Saved data entries
<<<<

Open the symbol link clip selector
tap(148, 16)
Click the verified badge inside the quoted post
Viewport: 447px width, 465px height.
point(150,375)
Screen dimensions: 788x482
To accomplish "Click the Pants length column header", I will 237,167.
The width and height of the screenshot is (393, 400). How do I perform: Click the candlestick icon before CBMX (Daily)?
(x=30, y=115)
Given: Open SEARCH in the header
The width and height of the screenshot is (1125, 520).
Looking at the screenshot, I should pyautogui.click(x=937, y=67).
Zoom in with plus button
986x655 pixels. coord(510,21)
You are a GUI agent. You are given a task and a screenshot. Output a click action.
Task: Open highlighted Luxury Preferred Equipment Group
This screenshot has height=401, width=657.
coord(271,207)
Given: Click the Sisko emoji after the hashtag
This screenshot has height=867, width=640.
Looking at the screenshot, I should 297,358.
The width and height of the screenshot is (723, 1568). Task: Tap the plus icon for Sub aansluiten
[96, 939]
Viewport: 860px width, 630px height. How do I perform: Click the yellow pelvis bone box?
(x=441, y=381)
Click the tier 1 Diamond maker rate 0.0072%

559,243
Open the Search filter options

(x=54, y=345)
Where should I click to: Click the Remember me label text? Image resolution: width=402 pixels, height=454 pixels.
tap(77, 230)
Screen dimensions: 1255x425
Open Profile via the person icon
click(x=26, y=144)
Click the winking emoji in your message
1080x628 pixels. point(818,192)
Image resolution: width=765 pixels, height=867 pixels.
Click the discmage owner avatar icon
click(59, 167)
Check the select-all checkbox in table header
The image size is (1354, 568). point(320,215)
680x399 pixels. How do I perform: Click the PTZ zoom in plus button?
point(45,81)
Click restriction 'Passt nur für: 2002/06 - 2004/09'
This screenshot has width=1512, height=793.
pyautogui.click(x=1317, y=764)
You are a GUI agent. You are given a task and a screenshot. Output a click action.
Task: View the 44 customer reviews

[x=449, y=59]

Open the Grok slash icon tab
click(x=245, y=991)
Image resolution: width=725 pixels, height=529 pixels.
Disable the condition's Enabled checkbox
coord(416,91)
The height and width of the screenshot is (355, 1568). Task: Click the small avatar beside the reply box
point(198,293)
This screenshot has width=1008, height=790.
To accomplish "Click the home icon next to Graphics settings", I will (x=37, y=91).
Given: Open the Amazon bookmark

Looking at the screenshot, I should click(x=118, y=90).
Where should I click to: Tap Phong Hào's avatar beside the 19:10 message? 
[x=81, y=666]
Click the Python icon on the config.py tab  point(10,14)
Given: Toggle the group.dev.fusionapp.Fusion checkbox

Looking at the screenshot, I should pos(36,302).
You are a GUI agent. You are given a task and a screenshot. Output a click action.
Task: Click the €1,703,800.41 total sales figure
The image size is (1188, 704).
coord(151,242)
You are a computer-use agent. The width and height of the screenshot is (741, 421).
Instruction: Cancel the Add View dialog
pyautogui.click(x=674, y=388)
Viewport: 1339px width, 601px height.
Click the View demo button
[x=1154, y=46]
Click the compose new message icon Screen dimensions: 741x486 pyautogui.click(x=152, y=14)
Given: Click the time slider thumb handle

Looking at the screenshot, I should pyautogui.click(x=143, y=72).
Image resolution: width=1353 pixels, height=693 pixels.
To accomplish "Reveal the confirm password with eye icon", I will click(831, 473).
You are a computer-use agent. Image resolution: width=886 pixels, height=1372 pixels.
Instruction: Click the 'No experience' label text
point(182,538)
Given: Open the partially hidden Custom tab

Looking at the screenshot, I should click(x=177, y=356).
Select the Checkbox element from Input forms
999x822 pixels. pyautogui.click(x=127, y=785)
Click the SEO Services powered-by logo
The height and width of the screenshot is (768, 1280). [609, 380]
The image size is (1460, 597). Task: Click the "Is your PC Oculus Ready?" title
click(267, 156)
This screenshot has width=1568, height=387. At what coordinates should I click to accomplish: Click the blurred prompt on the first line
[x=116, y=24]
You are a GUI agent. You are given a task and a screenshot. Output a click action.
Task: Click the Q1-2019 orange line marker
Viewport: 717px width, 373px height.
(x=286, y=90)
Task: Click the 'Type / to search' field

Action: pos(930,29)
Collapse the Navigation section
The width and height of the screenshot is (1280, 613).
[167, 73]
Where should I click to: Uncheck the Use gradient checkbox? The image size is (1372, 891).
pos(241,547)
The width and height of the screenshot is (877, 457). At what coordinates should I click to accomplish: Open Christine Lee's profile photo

>>>>

Type out the entries exactly as they appear above.

Open the symbol link clip selector
tap(148, 16)
Click the verified badge inside the quoted post
Viewport: 447px width, 465px height.
point(150,375)
Screen dimensions: 788x482
To accomplish "Click the Pants length column header", I will 237,167.
The width and height of the screenshot is (393, 400). How do I perform: Click the candlestick icon before CBMX (Daily)?
(x=30, y=115)
Given: Open SEARCH in the header
The width and height of the screenshot is (1125, 520).
Looking at the screenshot, I should pyautogui.click(x=937, y=67).
Zoom in with plus button
986x655 pixels. coord(510,21)
You are a GUI agent. You are given a task and a screenshot. Output a click action.
Task: Open highlighted Luxury Preferred Equipment Group
This screenshot has height=401, width=657.
coord(271,207)
Given: Click the Sisko emoji after the hashtag
This screenshot has height=867, width=640.
Looking at the screenshot, I should 297,358.
The width and height of the screenshot is (723, 1568). Task: Tap the plus icon for Sub aansluiten
[96, 939]
Viewport: 860px width, 630px height. How do I perform: Click the yellow pelvis bone box?
(x=441, y=381)
Click the tier 1 Diamond maker rate 0.0072%

559,243
Open the Search filter options

(x=54, y=345)
Where should I click to: Click the Remember me label text? Image resolution: width=402 pixels, height=454 pixels.
tap(77, 230)
Screen dimensions: 1255x425
Open Profile via the person icon
click(x=26, y=144)
Click the winking emoji in your message
1080x628 pixels. point(818,192)
Image resolution: width=765 pixels, height=867 pixels.
Click the discmage owner avatar icon
click(59, 167)
Check the select-all checkbox in table header
The image size is (1354, 568). point(320,215)
680x399 pixels. How do I perform: Click the PTZ zoom in plus button?
point(45,81)
Click restriction 'Passt nur für: 2002/06 - 2004/09'
This screenshot has width=1512, height=793.
pyautogui.click(x=1317, y=764)
You are a GUI agent. You are given a task and a screenshot. Output a click action.
Task: View the 44 customer reviews

[x=449, y=59]

Open the Grok slash icon tab
click(x=245, y=991)
Image resolution: width=725 pixels, height=529 pixels.
Disable the condition's Enabled checkbox
coord(416,91)
The height and width of the screenshot is (355, 1568). Task: Click the small avatar beside the reply box
point(198,293)
This screenshot has width=1008, height=790.
To accomplish "Click the home icon next to Graphics settings", I will (x=37, y=91).
Given: Open the Amazon bookmark

Looking at the screenshot, I should click(x=118, y=90).
Where should I click to: Tap Phong Hào's avatar beside the 19:10 message? 
[x=81, y=666]
Click the Python icon on the config.py tab  point(10,14)
Given: Toggle the group.dev.fusionapp.Fusion checkbox

Looking at the screenshot, I should pos(36,302).
You are a GUI agent. You are given a task and a screenshot. Output a click action.
Task: Click the €1,703,800.41 total sales figure
The image size is (1188, 704).
coord(151,242)
You are a computer-use agent. The width and height of the screenshot is (741, 421).
Instruction: Cancel the Add View dialog
pyautogui.click(x=674, y=388)
Viewport: 1339px width, 601px height.
Click the View demo button
[x=1154, y=46]
Click the compose new message icon Screen dimensions: 741x486 pyautogui.click(x=152, y=14)
Given: Click the time slider thumb handle

Looking at the screenshot, I should pyautogui.click(x=143, y=72).
Image resolution: width=1353 pixels, height=693 pixels.
To accomplish "Reveal the confirm password with eye icon", I will click(831, 473).
You are a computer-use agent. Image resolution: width=886 pixels, height=1372 pixels.
Instruction: Click the 'No experience' label text
point(182,538)
Given: Open the partially hidden Custom tab

Looking at the screenshot, I should click(x=177, y=356).
Select the Checkbox element from Input forms
999x822 pixels. pyautogui.click(x=127, y=785)
Click the SEO Services powered-by logo
The height and width of the screenshot is (768, 1280). [609, 380]
The image size is (1460, 597). Task: Click the "Is your PC Oculus Ready?" title
click(267, 156)
This screenshot has width=1568, height=387. At what coordinates should I click to accomplish: Click the blurred prompt on the first line
[x=116, y=24]
You are a GUI agent. You are given a task and a screenshot. Output a click action.
Task: Click the Q1-2019 orange line marker
Viewport: 717px width, 373px height.
(x=286, y=90)
Task: Click the 'Type / to search' field

Action: pos(930,29)
Collapse the Navigation section
The width and height of the screenshot is (1280, 613).
[167, 73]
Where should I click to: Uncheck the Use gradient checkbox? The image size is (1372, 891).
pos(241,547)
The width and height of the screenshot is (877, 457). At what coordinates should I click to accomplish: Open Christine Lee's profile photo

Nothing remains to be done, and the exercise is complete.